**WORK ORDER**: Pick up the summary of the Louisiana welfare and food security report below and continue it from the point where it stops.

**STUDY TEXT**:
───
Project:
From Welfare Reliance to Wage Work: A Report on Food Security Among Louisiana’s Rural Welfare Population
Year: 1999
Research Center: Southern Rural Development Center, Mississippi State University
Investigator: Monroe, Pamela A., Vicky R. Tiller, and Lydia B. Blalock
Institution: Louisiana State University
Project Contact:
Pamela A. Monroe
School of Human Ecology
Louisiana Agricultural Center
Louisiana State University
Baton Rouge, LA 70803
Contact: pmonroe@unix1.sncc.lsu.edu
225-388-1731
Summary:
The purpose of this study is to advance knowledge and
understanding of welfare reform and food assistance
issues in the rural South through interviews with former
and soon-to-be former welfare-reliant women in
Louisiana. The authors are interested in the early
progress, barriers to success, and needs of welfare-reliant
families, with particular emphasis on issues
such as the nontraditional mechanisms women use to
establish food security and make ends meet for their
families. Their paper is a preliminary report from a
second round of qualitative interviews with a targeted
group of rural Louisiana women.
From fall 1997 through spring 1998, the research team
conducted the first round of qualitative interviews with
84 women in 7 rural Louisiana parishes at the sites
where the women participated in GED classes or training
programs. Beginning in late fall 1998, the team
began visiting these women again; at the time of their
initial report on the research, 52 women had been
interviewed in the second round. Respondents were
asked a wide variety of questions pertaining to their
transition away from welfare reliance, including those
on the short form of the USDA Food Security module.
The authors summarize the quantitative responses the
women gave to the food security items and to related
open-ended questions about food sources and strategies
for feeding their families.
By the second interview, only 21 percent of the women
were still participating in the welfare program through
the Family Independence Temporary Assistance
Program (FITAP), Louisiana’s Temporary Assistance
to Needy Families program. Approximately two-thirds
of the women reported still receiving Medicaid benefits
for themselves while just over 90 percent of the
women reported that their children were still receiving
Medicaid benefits. Most of the women (87 percent)
───
**STUDY MATERIAL**:
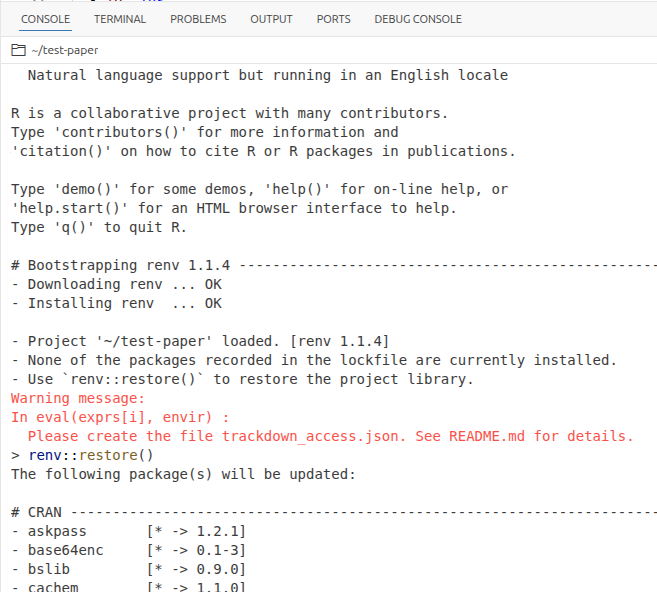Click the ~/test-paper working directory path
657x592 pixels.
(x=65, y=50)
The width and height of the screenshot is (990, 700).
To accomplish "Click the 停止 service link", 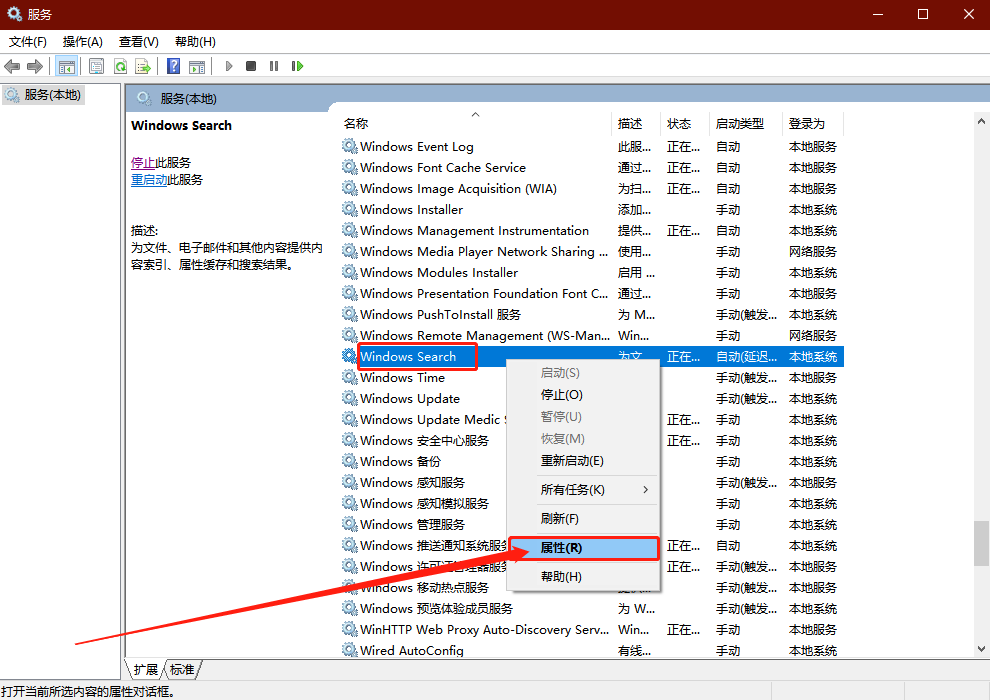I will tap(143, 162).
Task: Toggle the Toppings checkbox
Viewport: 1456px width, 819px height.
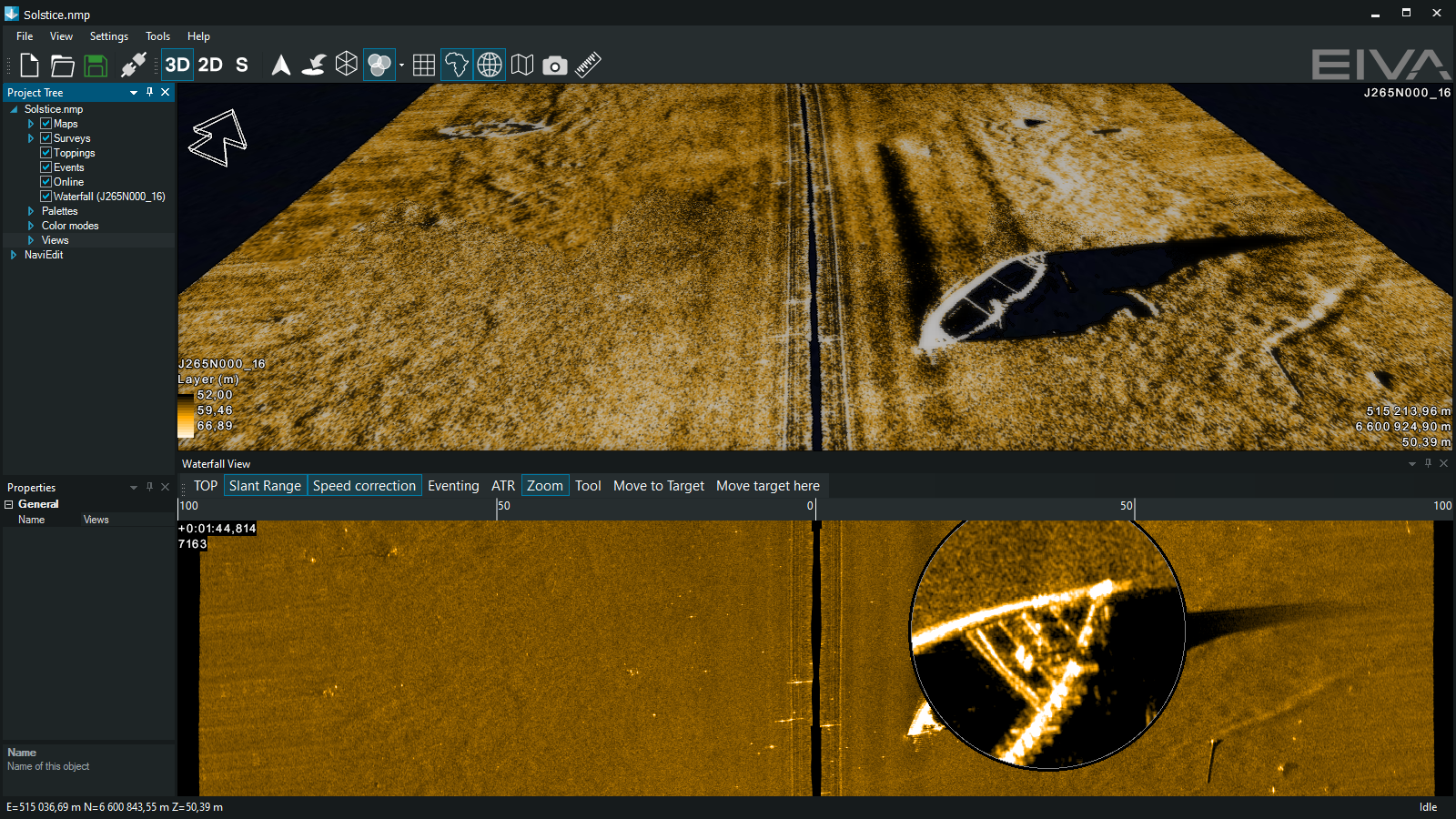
───
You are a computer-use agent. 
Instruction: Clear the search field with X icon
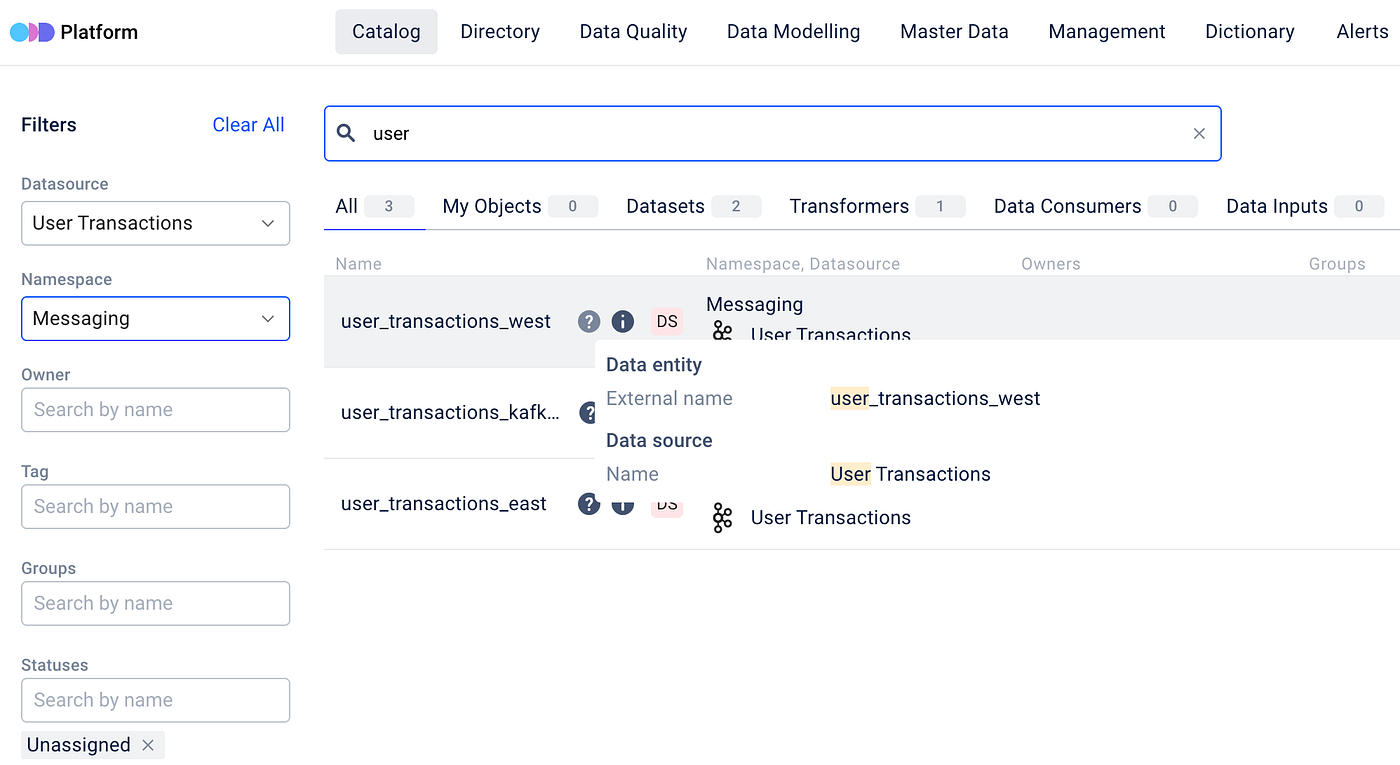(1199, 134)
───
**EXERCISE RESPONSE**:
still received food stamps for their household. The
average monthly food stamp benefit of those still participating
in the program was $249. Few women indicated
that church or community food banks or pantries
were available in their communities. More than 86 percent
of the women reported that their children ate free
or reduced-price school breakfasts and lunches.
A majority of the women reported food security in
their households. However, approximately 20 percent
of the women reported concerns over their food security;
these women may be experiencing anxiety over
their food supply. The food insecurity of these women
seemed to be attributable to their inability to serve
“balanced meals” as often as they would like, rather
than to an actual shortage of food. The provisioning
strategies of these women were typical of strategies
reported in the research literature: they reduced the
size of meals, skipped meals, served meals they did
not consider nutritionally balanced, and let their children
eat first, taking what was left for the adults in the
family.
For the women interviewed for this study, and for
women like them around the Nation, the transition
from welfare reliance to wage-based self sufficiency is
just beginning. The authors suggest it will be important
to continue monitoring such women and their
families to ensure that food assistance programs like
food stamps support their transition.